======== Raw data

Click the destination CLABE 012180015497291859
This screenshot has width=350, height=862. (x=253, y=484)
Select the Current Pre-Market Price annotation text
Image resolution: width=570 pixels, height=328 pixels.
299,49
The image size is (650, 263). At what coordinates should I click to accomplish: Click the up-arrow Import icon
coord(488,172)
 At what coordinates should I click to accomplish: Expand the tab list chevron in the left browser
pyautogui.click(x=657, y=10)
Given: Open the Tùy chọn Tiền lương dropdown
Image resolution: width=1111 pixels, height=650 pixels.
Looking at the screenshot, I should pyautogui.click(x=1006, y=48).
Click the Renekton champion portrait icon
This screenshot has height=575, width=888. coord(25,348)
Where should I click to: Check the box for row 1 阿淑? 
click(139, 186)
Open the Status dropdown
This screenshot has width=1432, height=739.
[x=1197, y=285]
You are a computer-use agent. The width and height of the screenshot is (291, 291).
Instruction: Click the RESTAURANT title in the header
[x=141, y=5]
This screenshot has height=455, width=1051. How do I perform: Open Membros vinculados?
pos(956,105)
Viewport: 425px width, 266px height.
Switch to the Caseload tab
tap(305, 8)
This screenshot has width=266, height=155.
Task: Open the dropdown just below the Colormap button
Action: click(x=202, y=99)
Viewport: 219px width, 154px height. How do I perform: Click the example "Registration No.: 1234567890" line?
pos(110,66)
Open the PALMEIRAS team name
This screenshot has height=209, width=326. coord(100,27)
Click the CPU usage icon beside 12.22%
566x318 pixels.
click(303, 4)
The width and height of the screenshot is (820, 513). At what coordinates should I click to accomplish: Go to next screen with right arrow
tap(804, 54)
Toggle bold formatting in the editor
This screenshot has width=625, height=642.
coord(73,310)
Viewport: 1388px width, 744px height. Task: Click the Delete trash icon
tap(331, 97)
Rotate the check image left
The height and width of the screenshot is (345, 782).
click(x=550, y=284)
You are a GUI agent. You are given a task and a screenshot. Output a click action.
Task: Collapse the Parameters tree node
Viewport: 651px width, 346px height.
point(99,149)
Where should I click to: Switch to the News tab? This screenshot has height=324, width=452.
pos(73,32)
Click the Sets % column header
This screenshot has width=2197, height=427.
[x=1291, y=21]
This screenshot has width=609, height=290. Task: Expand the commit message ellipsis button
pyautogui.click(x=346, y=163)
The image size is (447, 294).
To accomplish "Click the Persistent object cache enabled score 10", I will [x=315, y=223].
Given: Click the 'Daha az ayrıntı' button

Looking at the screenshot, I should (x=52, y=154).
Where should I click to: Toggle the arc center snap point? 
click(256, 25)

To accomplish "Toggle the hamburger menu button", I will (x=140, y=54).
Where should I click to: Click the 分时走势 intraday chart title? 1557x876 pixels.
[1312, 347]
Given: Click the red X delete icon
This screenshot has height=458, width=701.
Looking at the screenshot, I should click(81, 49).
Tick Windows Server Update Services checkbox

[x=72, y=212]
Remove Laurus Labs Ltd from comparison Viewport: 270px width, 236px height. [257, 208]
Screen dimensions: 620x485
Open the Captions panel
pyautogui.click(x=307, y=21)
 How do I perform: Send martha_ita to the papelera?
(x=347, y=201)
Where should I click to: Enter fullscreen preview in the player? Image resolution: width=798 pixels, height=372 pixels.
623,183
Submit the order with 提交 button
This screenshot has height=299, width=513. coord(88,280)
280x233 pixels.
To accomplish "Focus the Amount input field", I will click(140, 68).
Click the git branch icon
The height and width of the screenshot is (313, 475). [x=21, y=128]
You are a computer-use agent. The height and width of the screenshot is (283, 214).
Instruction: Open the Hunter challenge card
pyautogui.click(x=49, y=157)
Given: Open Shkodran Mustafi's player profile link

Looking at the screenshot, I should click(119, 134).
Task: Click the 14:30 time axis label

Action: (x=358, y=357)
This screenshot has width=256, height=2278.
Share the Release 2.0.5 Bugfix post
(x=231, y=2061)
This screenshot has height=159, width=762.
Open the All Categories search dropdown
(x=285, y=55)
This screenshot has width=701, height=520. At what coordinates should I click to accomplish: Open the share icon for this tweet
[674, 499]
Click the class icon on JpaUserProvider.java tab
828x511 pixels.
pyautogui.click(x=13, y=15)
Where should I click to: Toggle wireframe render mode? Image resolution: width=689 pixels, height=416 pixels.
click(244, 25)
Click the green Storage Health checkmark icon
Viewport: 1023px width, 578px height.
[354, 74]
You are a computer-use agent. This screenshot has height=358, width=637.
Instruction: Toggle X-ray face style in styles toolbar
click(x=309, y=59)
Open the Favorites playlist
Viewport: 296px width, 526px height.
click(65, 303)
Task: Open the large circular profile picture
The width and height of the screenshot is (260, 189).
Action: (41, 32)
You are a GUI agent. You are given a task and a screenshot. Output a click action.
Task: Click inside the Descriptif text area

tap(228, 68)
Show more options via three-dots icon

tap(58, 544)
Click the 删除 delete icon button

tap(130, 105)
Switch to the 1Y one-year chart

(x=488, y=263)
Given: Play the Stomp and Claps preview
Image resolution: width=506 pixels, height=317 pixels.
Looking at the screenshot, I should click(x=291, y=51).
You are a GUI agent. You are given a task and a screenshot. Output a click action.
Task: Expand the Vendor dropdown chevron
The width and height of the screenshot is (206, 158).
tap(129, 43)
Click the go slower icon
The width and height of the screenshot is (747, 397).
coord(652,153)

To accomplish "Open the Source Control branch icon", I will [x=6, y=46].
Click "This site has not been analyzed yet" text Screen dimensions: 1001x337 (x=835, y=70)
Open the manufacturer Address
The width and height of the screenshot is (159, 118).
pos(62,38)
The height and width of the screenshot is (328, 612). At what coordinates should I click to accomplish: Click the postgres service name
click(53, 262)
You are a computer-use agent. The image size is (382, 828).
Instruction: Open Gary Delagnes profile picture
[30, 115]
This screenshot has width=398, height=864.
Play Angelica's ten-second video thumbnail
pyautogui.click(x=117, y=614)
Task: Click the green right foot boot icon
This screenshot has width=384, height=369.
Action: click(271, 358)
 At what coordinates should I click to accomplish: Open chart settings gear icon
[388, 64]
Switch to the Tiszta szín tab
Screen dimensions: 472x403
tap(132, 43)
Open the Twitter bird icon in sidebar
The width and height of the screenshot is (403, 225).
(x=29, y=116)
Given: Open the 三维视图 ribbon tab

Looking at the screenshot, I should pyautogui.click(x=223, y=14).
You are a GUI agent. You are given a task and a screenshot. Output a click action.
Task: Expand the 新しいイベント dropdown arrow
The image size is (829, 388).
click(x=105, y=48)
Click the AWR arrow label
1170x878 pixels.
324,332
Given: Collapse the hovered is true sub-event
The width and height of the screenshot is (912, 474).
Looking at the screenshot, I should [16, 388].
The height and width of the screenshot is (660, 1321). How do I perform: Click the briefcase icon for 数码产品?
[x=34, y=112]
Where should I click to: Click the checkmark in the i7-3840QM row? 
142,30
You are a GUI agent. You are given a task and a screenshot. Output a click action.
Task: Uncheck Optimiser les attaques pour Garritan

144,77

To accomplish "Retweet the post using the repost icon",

================

Action item. All of the entries, from the first line to the last, should be duplicated exactly.

Exercise answer.
Click the destination CLABE 012180015497291859
This screenshot has width=350, height=862. (x=253, y=484)
Select the Current Pre-Market Price annotation text
Image resolution: width=570 pixels, height=328 pixels.
299,49
The image size is (650, 263). At what coordinates should I click to accomplish: Click the up-arrow Import icon
coord(488,172)
 At what coordinates should I click to accomplish: Expand the tab list chevron in the left browser
pyautogui.click(x=657, y=10)
Given: Open the Tùy chọn Tiền lương dropdown
Image resolution: width=1111 pixels, height=650 pixels.
Looking at the screenshot, I should pyautogui.click(x=1006, y=48).
Click the Renekton champion portrait icon
This screenshot has height=575, width=888. coord(25,348)
Where should I click to: Check the box for row 1 阿淑? 
click(139, 186)
Open the Status dropdown
This screenshot has width=1432, height=739.
[x=1197, y=285]
You are a computer-use agent. The width and height of the screenshot is (291, 291).
Instruction: Click the RESTAURANT title in the header
[x=141, y=5]
This screenshot has height=455, width=1051. How do I perform: Open Membros vinculados?
pos(956,105)
Viewport: 425px width, 266px height.
Switch to the Caseload tab
tap(305, 8)
This screenshot has width=266, height=155.
Task: Open the dropdown just below the Colormap button
Action: click(x=202, y=99)
Viewport: 219px width, 154px height. How do I perform: Click the example "Registration No.: 1234567890" line?
pos(110,66)
Open the PALMEIRAS team name
This screenshot has height=209, width=326. coord(100,27)
Click the CPU usage icon beside 12.22%
566x318 pixels.
click(303, 4)
The width and height of the screenshot is (820, 513). At what coordinates should I click to accomplish: Go to next screen with right arrow
tap(804, 54)
Toggle bold formatting in the editor
This screenshot has width=625, height=642.
coord(73,310)
Viewport: 1388px width, 744px height. Task: Click the Delete trash icon
tap(331, 97)
Rotate the check image left
The height and width of the screenshot is (345, 782).
click(x=550, y=284)
You are a GUI agent. You are given a task and a screenshot. Output a click action.
Task: Collapse the Parameters tree node
Viewport: 651px width, 346px height.
point(99,149)
Where should I click to: Switch to the News tab? This screenshot has height=324, width=452.
pos(73,32)
Click the Sets % column header
This screenshot has width=2197, height=427.
[x=1291, y=21]
This screenshot has width=609, height=290. Task: Expand the commit message ellipsis button
pyautogui.click(x=346, y=163)
The image size is (447, 294).
To accomplish "Click the Persistent object cache enabled score 10", I will [x=315, y=223].
Given: Click the 'Daha az ayrıntı' button

Looking at the screenshot, I should (x=52, y=154).
Where should I click to: Toggle the arc center snap point? 
click(256, 25)

To accomplish "Toggle the hamburger menu button", I will (x=140, y=54).
Where should I click to: Click the 分时走势 intraday chart title? 1557x876 pixels.
[1312, 347]
Given: Click the red X delete icon
This screenshot has height=458, width=701.
Looking at the screenshot, I should click(81, 49).
Tick Windows Server Update Services checkbox

[x=72, y=212]
Remove Laurus Labs Ltd from comparison Viewport: 270px width, 236px height. [257, 208]
Screen dimensions: 620x485
Open the Captions panel
pyautogui.click(x=307, y=21)
 How do I perform: Send martha_ita to the papelera?
(x=347, y=201)
Where should I click to: Enter fullscreen preview in the player? Image resolution: width=798 pixels, height=372 pixels.
623,183
Submit the order with 提交 button
This screenshot has height=299, width=513. coord(88,280)
280x233 pixels.
To accomplish "Focus the Amount input field", I will click(140, 68).
Click the git branch icon
The height and width of the screenshot is (313, 475). [x=21, y=128]
You are a computer-use agent. The height and width of the screenshot is (283, 214).
Instruction: Open the Hunter challenge card
pyautogui.click(x=49, y=157)
Given: Open Shkodran Mustafi's player profile link

Looking at the screenshot, I should click(119, 134).
Task: Click the 14:30 time axis label

Action: (x=358, y=357)
This screenshot has width=256, height=2278.
Share the Release 2.0.5 Bugfix post
(x=231, y=2061)
This screenshot has height=159, width=762.
Open the All Categories search dropdown
(x=285, y=55)
This screenshot has width=701, height=520. At what coordinates should I click to accomplish: Open the share icon for this tweet
[674, 499]
Click the class icon on JpaUserProvider.java tab
828x511 pixels.
pyautogui.click(x=13, y=15)
Where should I click to: Toggle wireframe render mode? Image resolution: width=689 pixels, height=416 pixels.
click(244, 25)
Click the green Storage Health checkmark icon
Viewport: 1023px width, 578px height.
[354, 74]
You are a computer-use agent. This screenshot has height=358, width=637.
Instruction: Toggle X-ray face style in styles toolbar
click(x=309, y=59)
Open the Favorites playlist
Viewport: 296px width, 526px height.
click(65, 303)
Task: Open the large circular profile picture
The width and height of the screenshot is (260, 189).
Action: (41, 32)
You are a GUI agent. You are given a task and a screenshot. Output a click action.
Task: Click inside the Descriptif text area

tap(228, 68)
Show more options via three-dots icon

tap(58, 544)
Click the 删除 delete icon button

tap(130, 105)
Switch to the 1Y one-year chart

(x=488, y=263)
Given: Play the Stomp and Claps preview
Image resolution: width=506 pixels, height=317 pixels.
Looking at the screenshot, I should click(x=291, y=51).
You are a GUI agent. You are given a task and a screenshot. Output a click action.
Task: Expand the Vendor dropdown chevron
The width and height of the screenshot is (206, 158).
tap(129, 43)
Click the go slower icon
The width and height of the screenshot is (747, 397).
coord(652,153)

To accomplish "Open the Source Control branch icon", I will [x=6, y=46].
Click "This site has not been analyzed yet" text Screen dimensions: 1001x337 (x=835, y=70)
Open the manufacturer Address
The width and height of the screenshot is (159, 118).
pos(62,38)
The height and width of the screenshot is (328, 612). At what coordinates should I click to accomplish: Click the postgres service name
click(53, 262)
You are a computer-use agent. The image size is (382, 828).
Instruction: Open Gary Delagnes profile picture
[30, 115]
This screenshot has width=398, height=864.
Play Angelica's ten-second video thumbnail
pyautogui.click(x=117, y=614)
Task: Click the green right foot boot icon
This screenshot has width=384, height=369.
Action: click(271, 358)
 At what coordinates should I click to accomplish: Open chart settings gear icon
[388, 64]
Switch to the Tiszta szín tab
Screen dimensions: 472x403
tap(132, 43)
Open the Twitter bird icon in sidebar
The width and height of the screenshot is (403, 225).
(x=29, y=116)
Given: Open the 三维视图 ribbon tab

Looking at the screenshot, I should pyautogui.click(x=223, y=14).
You are a GUI agent. You are given a task and a screenshot. Output a click action.
Task: Expand the 新しいイベント dropdown arrow
The image size is (829, 388).
click(x=105, y=48)
Click the AWR arrow label
1170x878 pixels.
324,332
Given: Collapse the hovered is true sub-event
The width and height of the screenshot is (912, 474).
Looking at the screenshot, I should [16, 388].
The height and width of the screenshot is (660, 1321). How do I perform: Click the briefcase icon for 数码产品?
[x=34, y=112]
Where should I click to: Click the checkmark in the i7-3840QM row? 
142,30
You are a GUI agent. You are given a task and a screenshot. Output a click action.
Task: Uncheck Optimiser les attaques pour Garritan

144,77

To accomplish "Retweet the post using the repost icon",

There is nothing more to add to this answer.